The Cancer Research UK project, which was launched with £1.1 million from Addenbrooke’s Charitable Trust, (ACT), will analyse the genome and all expressed genes of tumour cells from 250 breast cancer patients.

Researchers say that finding out what genes have become faulty in breast cancer cells will help them better understand more about how cancer develops and spreads.

Breast cancer patients are treated based on the broad types of cancer, for example, those that are likely to respond to hormone therapies, but it can be difficult to predict how individual patients will respond to treatment.

The researchers hope to find out how personalised diagnosis and treatment programme could be implemented in the National Health Service’s (NHS) breast cancer unit in Cambridge and hope that one day this will extend around the UK.

Professor Richard Gilbertson, director of the Cancer Research UK Major Cancer Centre at Cambridge University, said: “The Personalised Breast Cancer Project is truly ground-breaking.

“By sequencing the entire tumour genome of women with breast cancer in our clinic and integrating this extensive data with other biological and clinical observations, we will assign patients to optimal therapy, changing the way we treat breast cancer forever.”

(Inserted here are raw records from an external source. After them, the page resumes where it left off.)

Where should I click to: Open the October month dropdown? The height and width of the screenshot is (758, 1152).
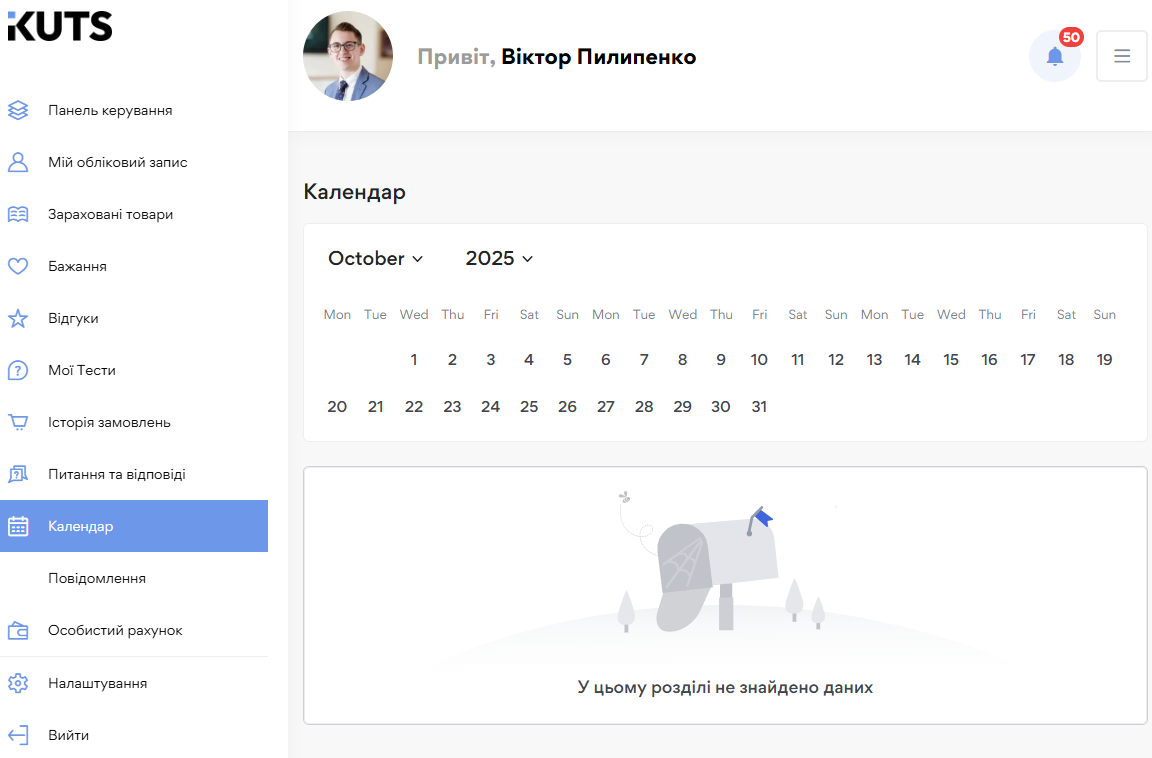[x=375, y=258]
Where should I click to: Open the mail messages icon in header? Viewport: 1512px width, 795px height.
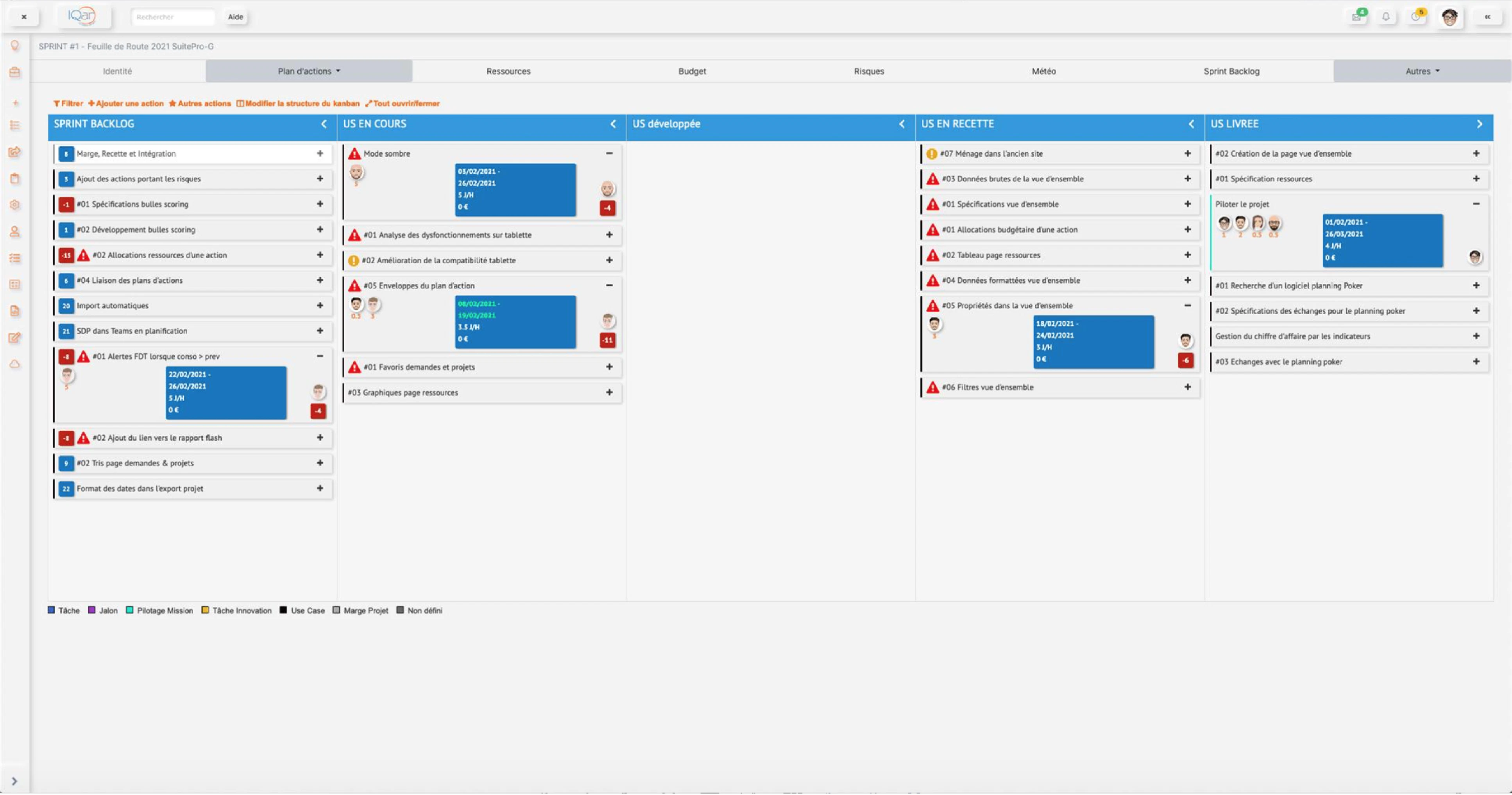pos(1356,17)
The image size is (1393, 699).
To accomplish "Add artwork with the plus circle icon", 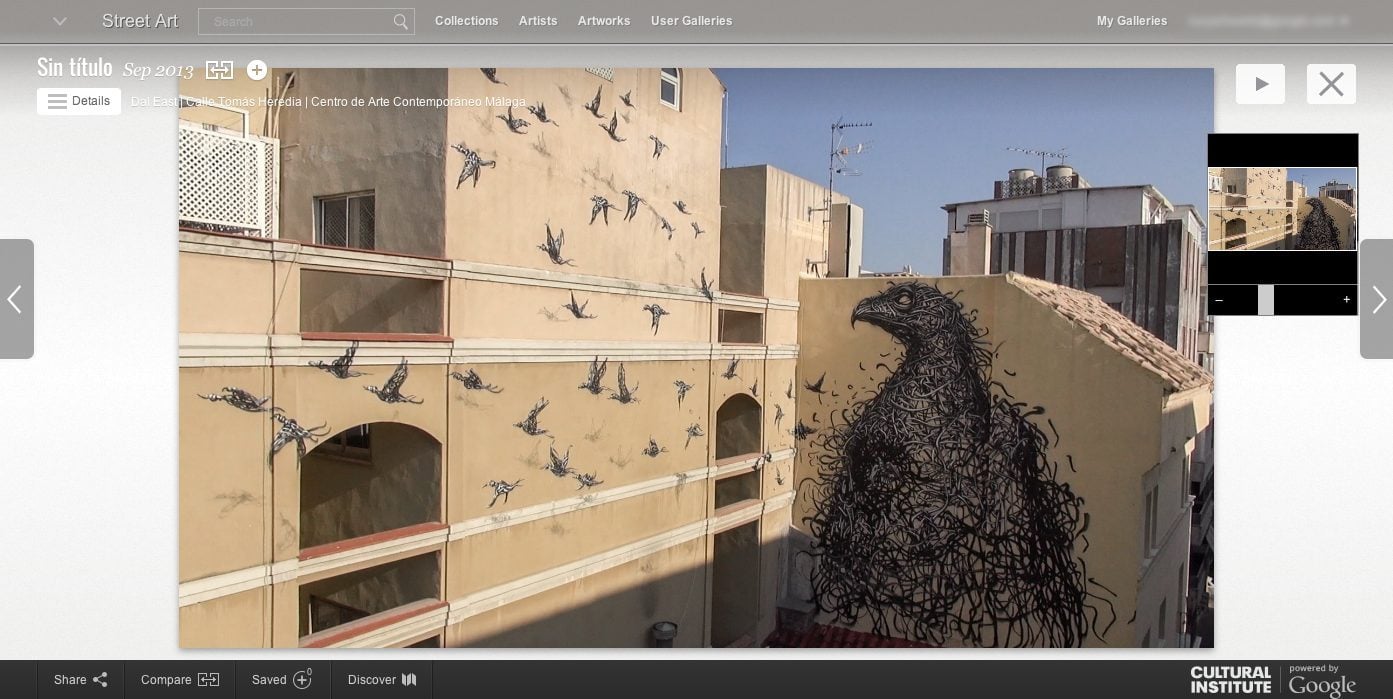I will 257,69.
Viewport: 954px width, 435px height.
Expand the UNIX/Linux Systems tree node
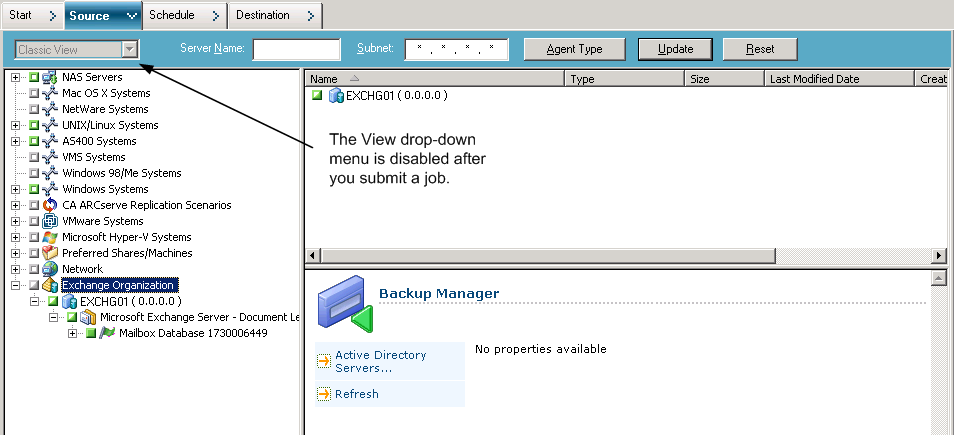tap(15, 125)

Professor Carlos Caldas, project lead at the Cancer Research UK Cambridge Institute, said: “We already know that there are about ten different types of breast cancer and these respond differently to the available treatments.

“We’re looking at ways to predict this response, ensuring individual patients get the best treatment for them. We hope that this project will accelerate progress in developing personalised treatment for breast cancer patients.”

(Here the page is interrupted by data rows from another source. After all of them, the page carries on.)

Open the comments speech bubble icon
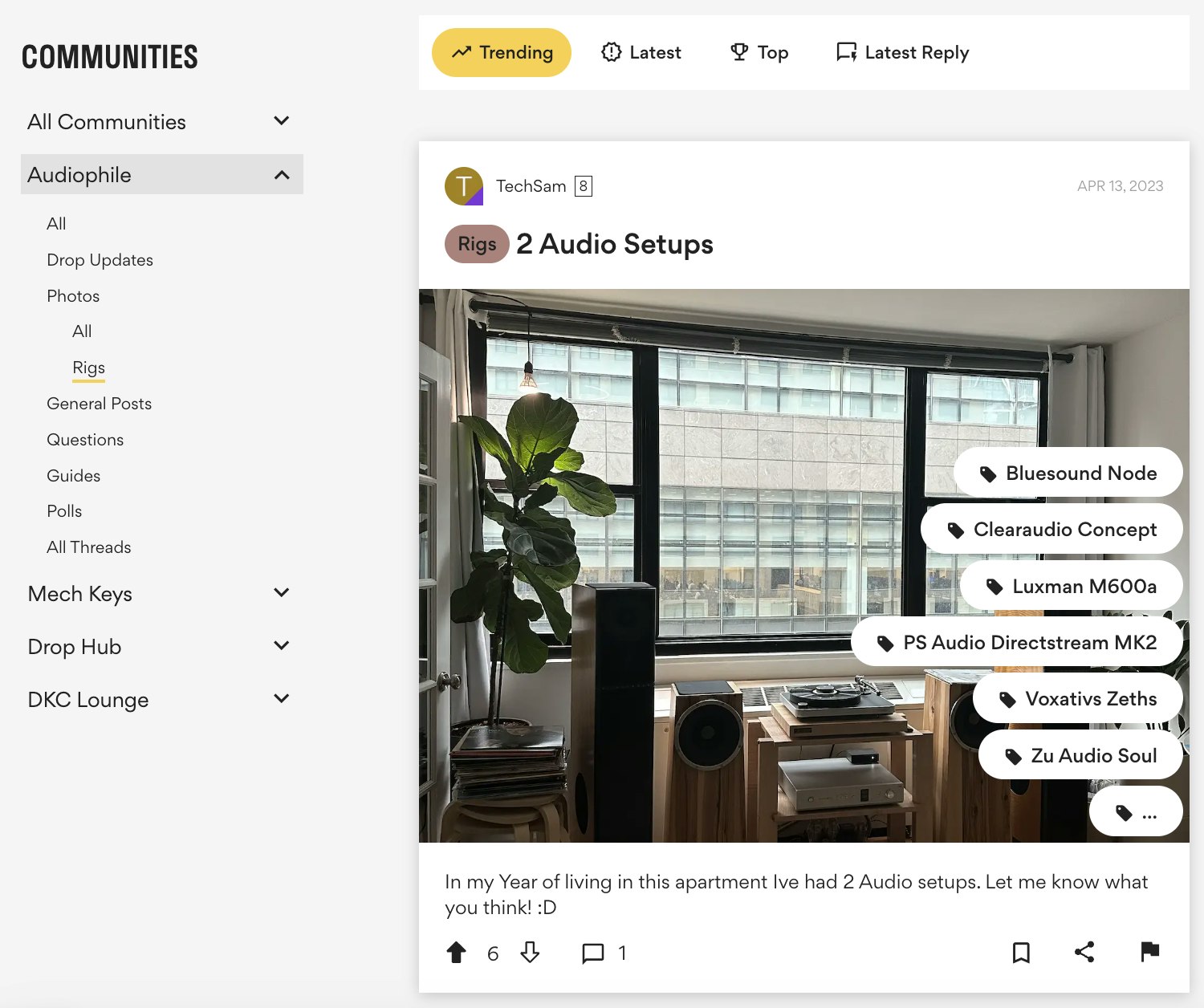The width and height of the screenshot is (1204, 1008). tap(592, 953)
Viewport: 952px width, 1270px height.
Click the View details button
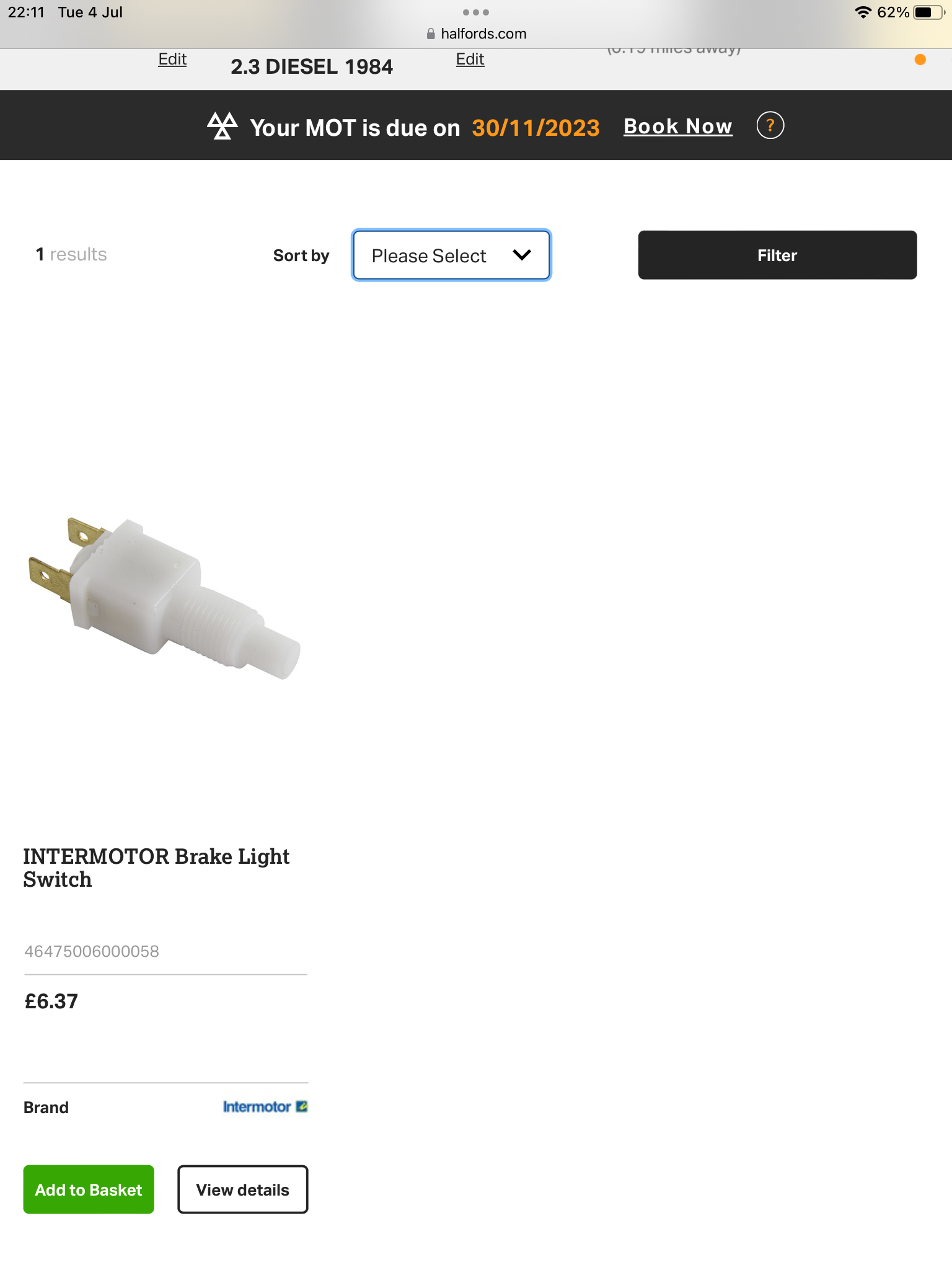[x=243, y=1189]
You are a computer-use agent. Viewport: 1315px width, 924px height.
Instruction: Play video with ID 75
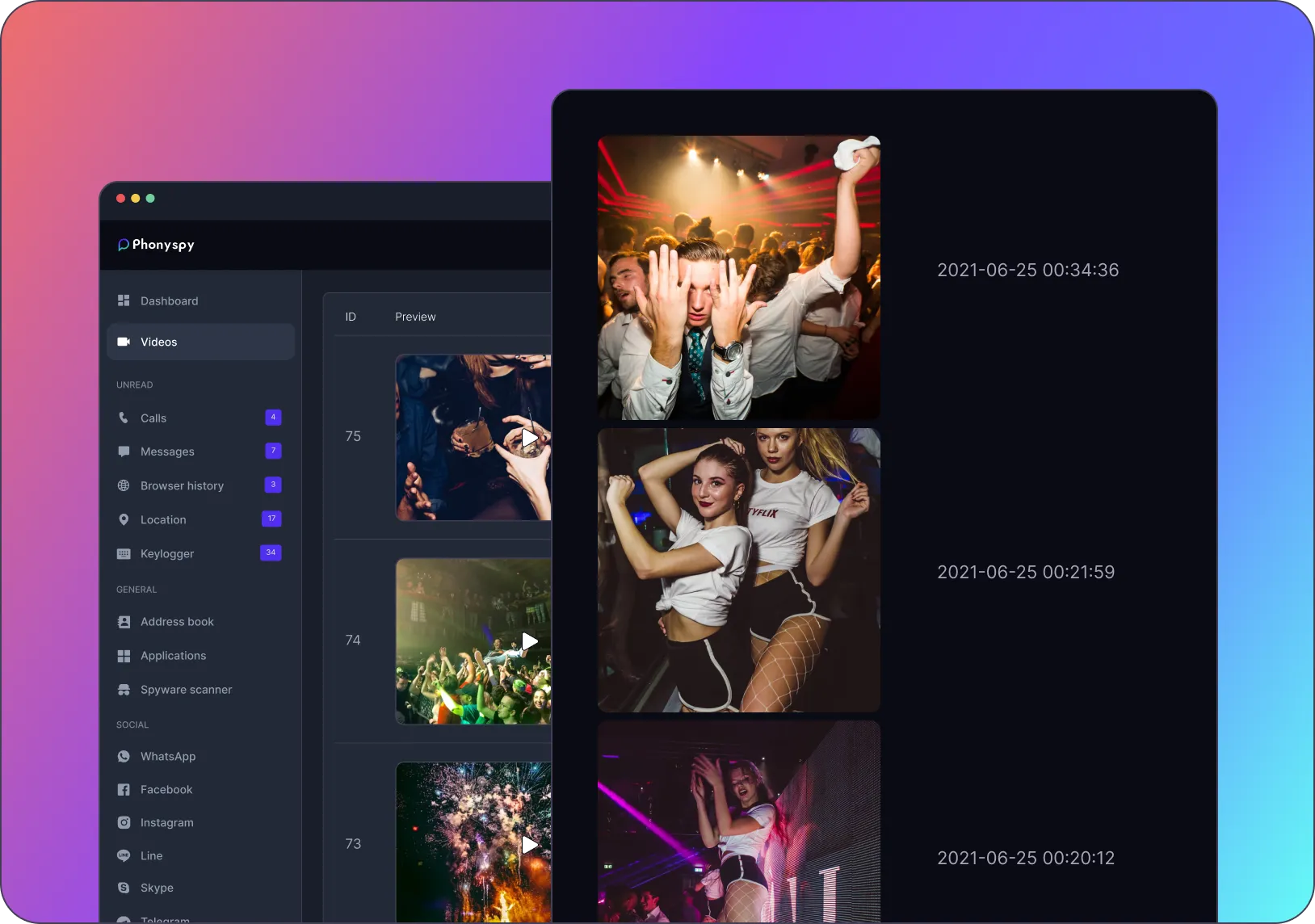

Sir Harpal Kumar, Cancer Research UK’s chief executive officer, said: “Today eight in ten women with breast cancer survive their disease for at least ten years. The ability to tailor treatment to individual patients will help ensure this number continues to rise and should help reduce side effects. This project will bring us closer to making personalised medicine a reality in the NHS and beyond.”

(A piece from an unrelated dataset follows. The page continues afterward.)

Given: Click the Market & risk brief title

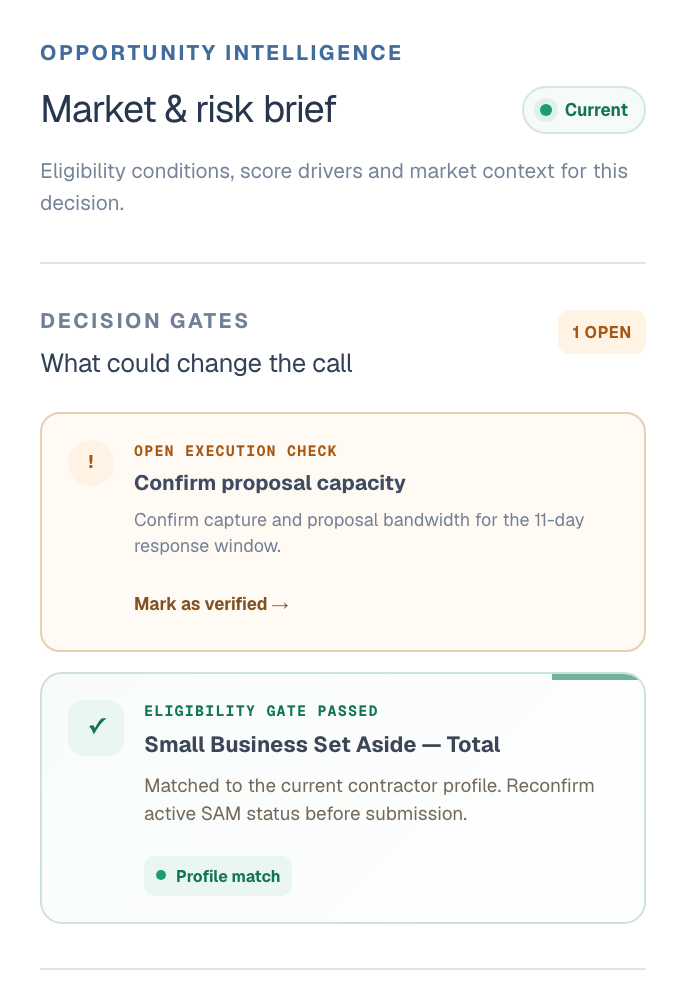Looking at the screenshot, I should point(188,109).
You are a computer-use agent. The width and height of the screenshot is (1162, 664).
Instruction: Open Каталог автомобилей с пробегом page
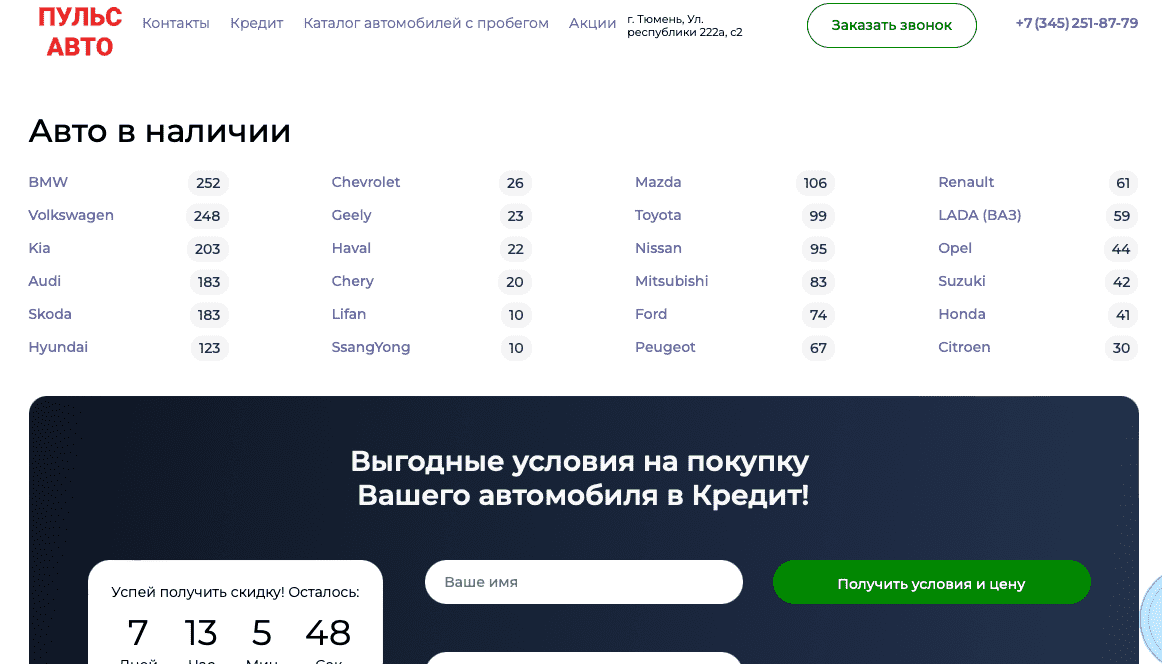click(x=426, y=23)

• A combination of two drugs could help some breast cancer patients with advanced cancer live longer, according to a small clinical trial.

The treatment delayed the time it took for the disease to get worse in women with advanced breast cancer compared to those given just one of the drugs, according to the results presented at the San Antonio Breast Cancer Symposium in the US.

Dr Noah Kornblum, from Albert Einstein College of Medicine in the US and one of the researchers behind the study, urged caution until larger studies confirm the results but said the combination could offer an alternative treatment approach for some women with breast cancer in the future.

The study looked at 130 postmenopausal women who had a type of breast cancer called ‘HR-positive’ and had advanced disease, meaning their cancer had spread and stopped responding to a type of hormone treatment called an aromatase inhibitor.

In the trial, the researchers tested a different hormone therapy – called fulvestrant (Faslodex) – either with a placebo or in combination with another cancer drug called everolimus (Afinitor).

The researchers reported that, on average, it took twice as long for tumours to start growing again in those who were given the combination of cancer drugs, compared to those given fulvestrant with a placebo. Women given both drugs also experienced more side effects than those given just one.

Professor Arnie Purushotham,, Cancer Research UK’s senior clinical adviser, said: “Finding a group of breast cancer patients who may benefit from everolimus is promising but the study was in only 100 patients so larger trials are needed to confirm the findings. We need new treatments for women with this form of breast cancer and, if larger trials are successful, we’ll need to find ways to reduce the drug’s side-effects.”